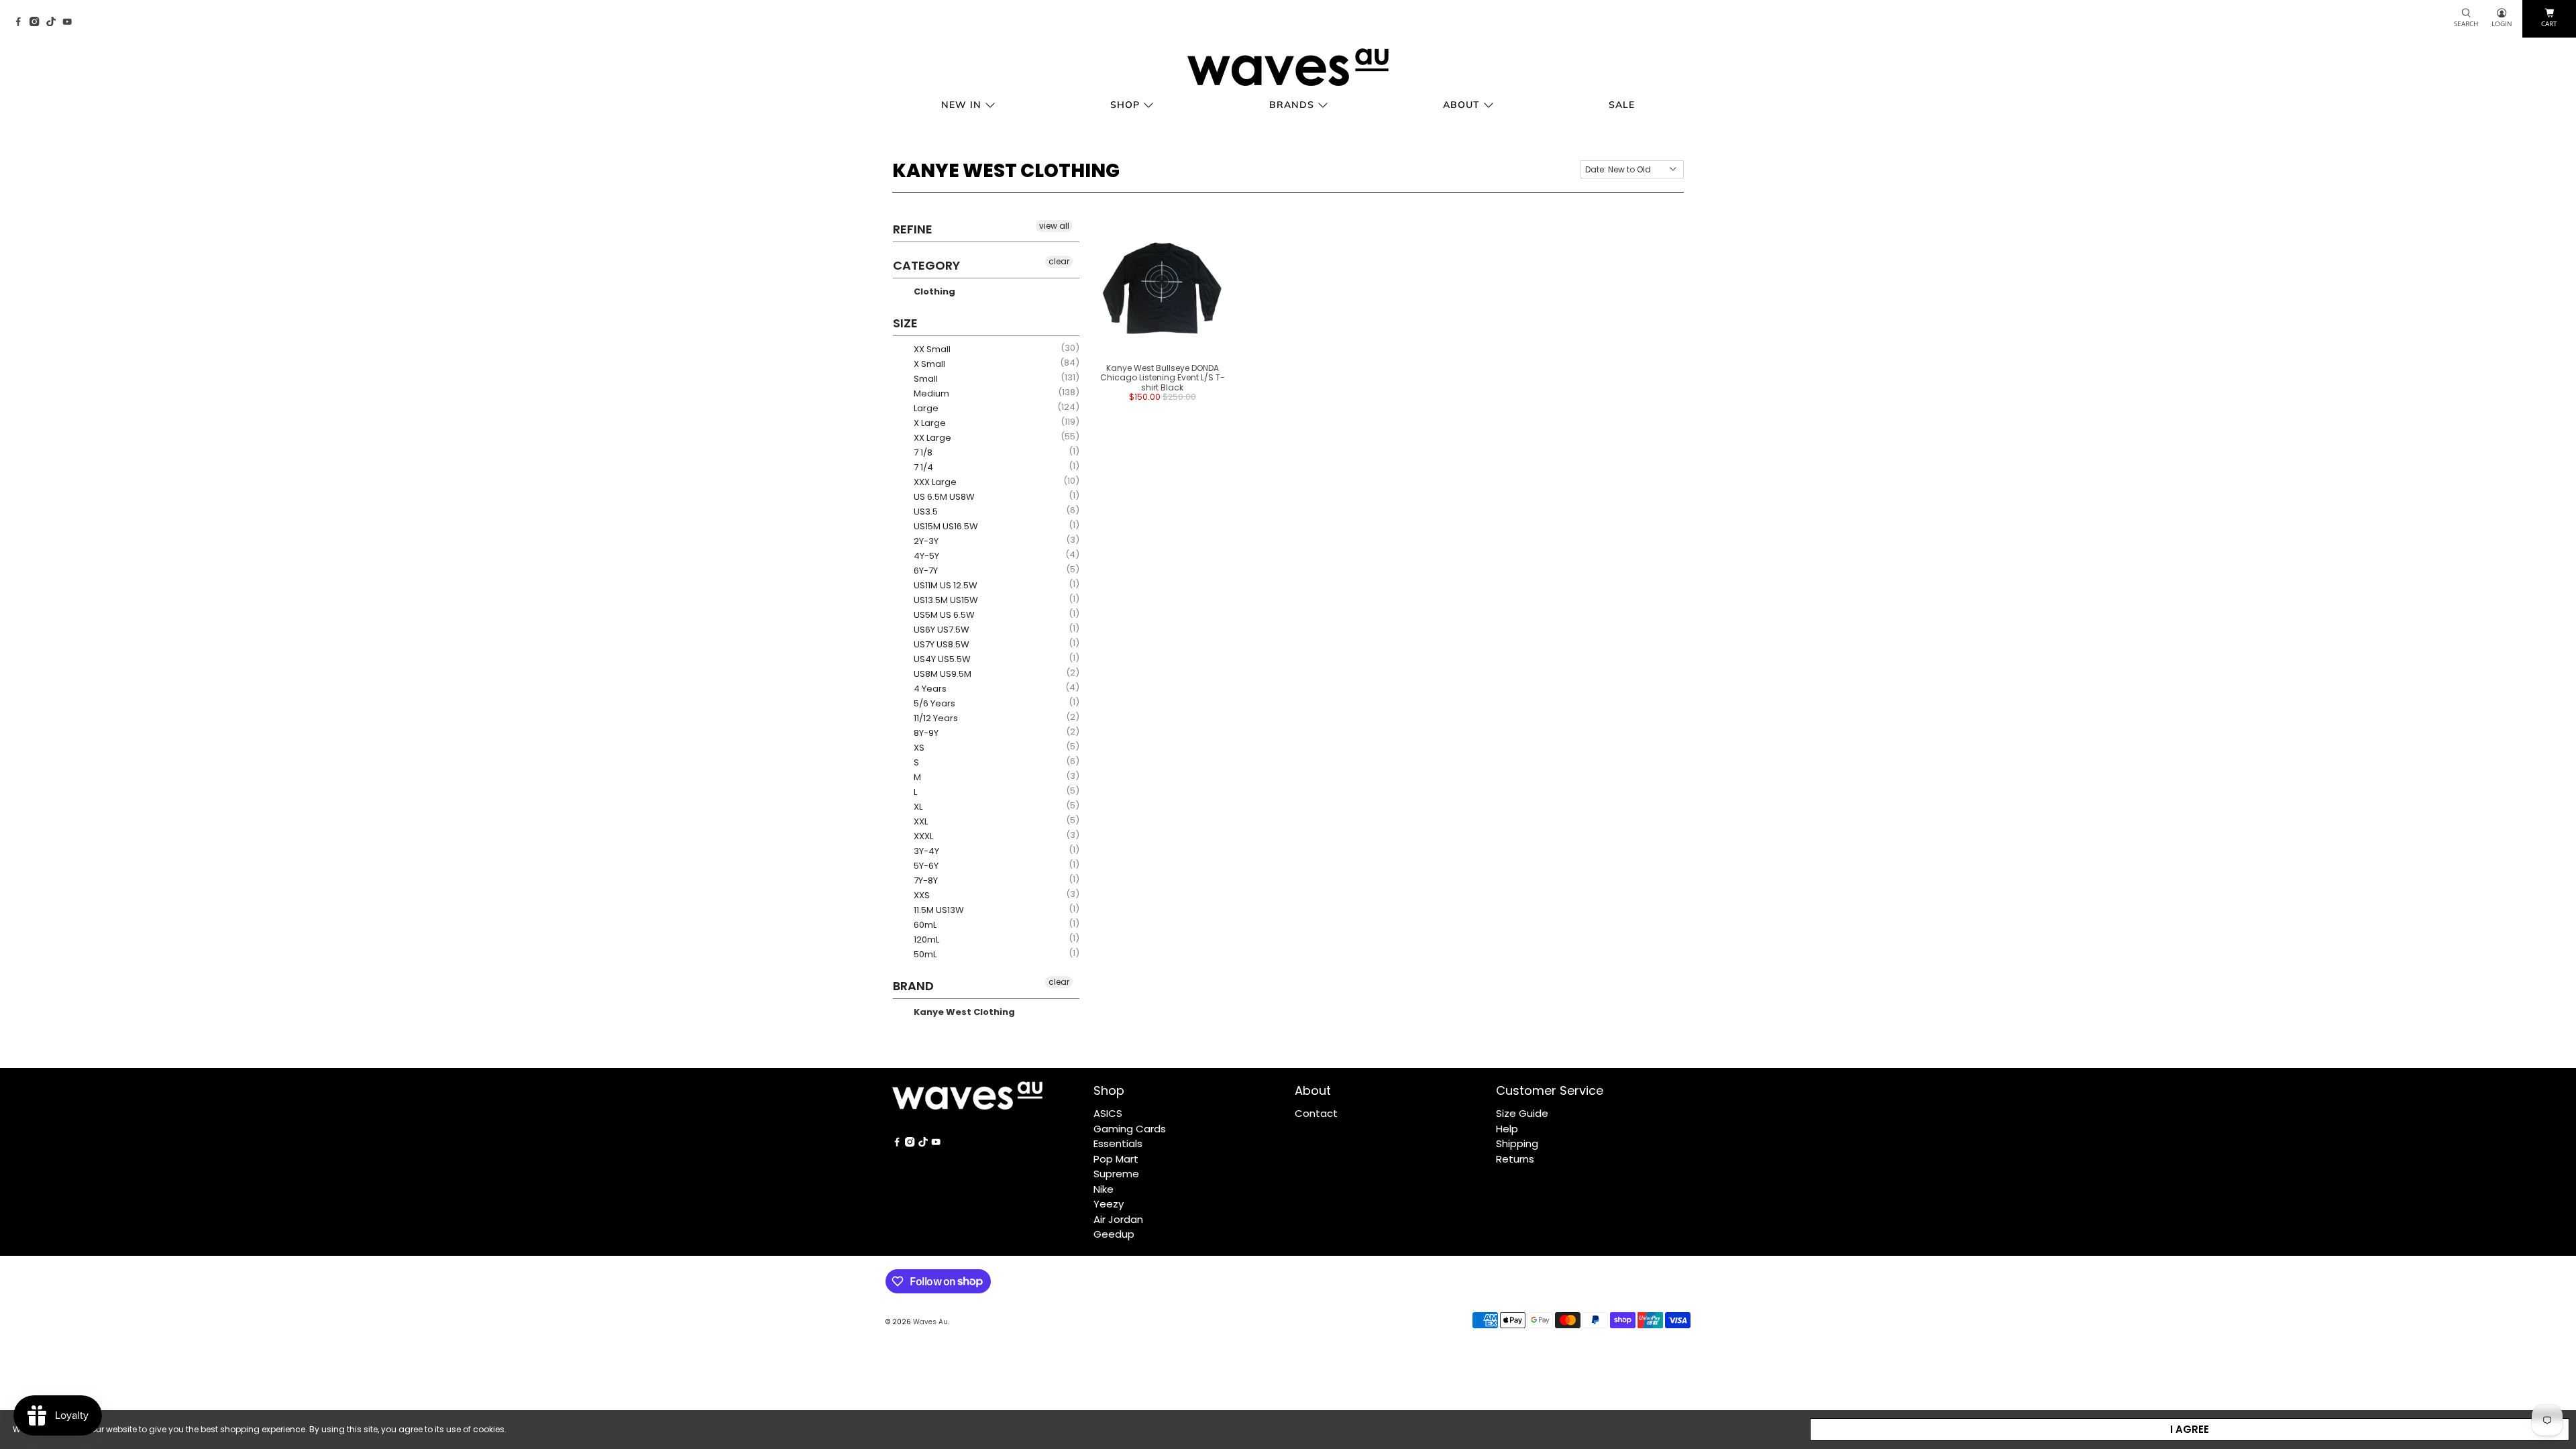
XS (918, 747)
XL (917, 806)
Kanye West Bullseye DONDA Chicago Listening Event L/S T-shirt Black (1162, 377)
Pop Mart (1115, 1159)
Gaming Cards (1129, 1129)
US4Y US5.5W (941, 659)
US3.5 (925, 511)
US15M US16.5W (945, 526)
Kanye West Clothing (963, 1012)
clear (1059, 261)
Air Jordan (1118, 1219)
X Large (929, 423)
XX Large (931, 437)
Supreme (1116, 1174)
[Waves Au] (1288, 67)
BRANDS (1291, 105)
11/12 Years (935, 718)
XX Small (931, 349)
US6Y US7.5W (940, 629)
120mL (925, 939)
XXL (920, 821)
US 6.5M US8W (943, 496)
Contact (1316, 1113)
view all (1054, 225)
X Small (928, 364)
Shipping (1517, 1143)
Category (926, 265)
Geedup (1113, 1234)
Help (1507, 1129)
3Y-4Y (925, 851)
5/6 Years (933, 703)
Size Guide (1522, 1113)
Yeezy (1108, 1204)
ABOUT (1461, 105)
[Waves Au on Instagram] (38, 22)
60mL (924, 924)
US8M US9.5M (941, 673)
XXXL (922, 836)
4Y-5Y (925, 555)
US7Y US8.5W (940, 644)
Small (925, 378)
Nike (1103, 1189)
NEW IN (961, 105)
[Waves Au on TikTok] (54, 22)
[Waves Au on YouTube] (70, 22)
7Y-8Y (925, 880)
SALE (1622, 105)
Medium (930, 393)
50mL (924, 954)
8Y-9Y (925, 733)
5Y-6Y (925, 865)
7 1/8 (922, 452)
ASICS (1107, 1113)
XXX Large (934, 482)
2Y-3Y (925, 541)
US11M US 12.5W (944, 585)
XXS (921, 895)
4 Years (929, 688)
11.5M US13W (938, 910)
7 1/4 (922, 467)
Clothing (933, 291)
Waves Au (930, 1322)
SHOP (1125, 105)
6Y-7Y (925, 570)
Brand (913, 985)
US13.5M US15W (945, 600)
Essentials (1117, 1143)
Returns (1515, 1159)
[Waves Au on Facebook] (21, 22)
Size (905, 323)
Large (925, 408)
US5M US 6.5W (943, 614)
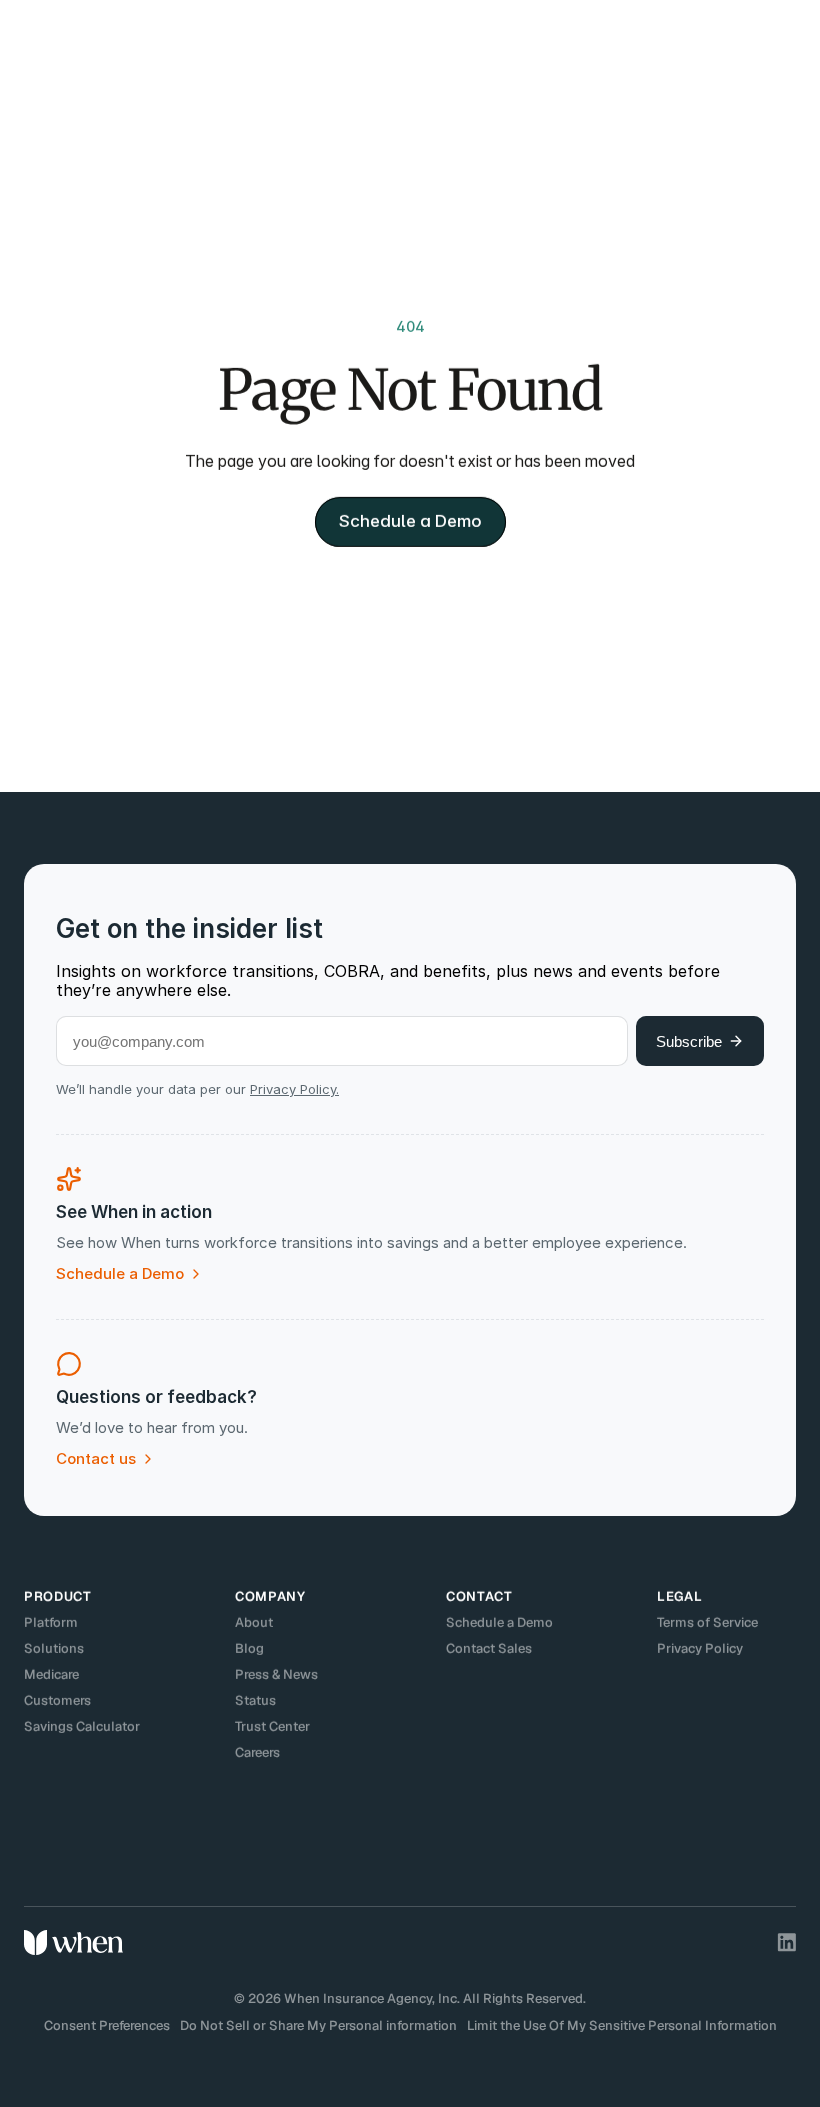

####

_WHAT TO PRODUCE_
Give an exact copy of the line containing "Waves Au (930, 1322)" and every line after it through the end of the entries. Pictures are to be dropped.

_EXERCISE SOLUTION_
Waves Au (930, 1322)
SHOP (1125, 105)
6Y-7Y (925, 570)
Brand (913, 985)
US13.5M US15W (945, 600)
Essentials (1117, 1143)
Returns (1515, 1159)
[Waves Au on Facebook] (21, 22)
Size (905, 323)
Large (925, 408)
US5M US 6.5W (943, 614)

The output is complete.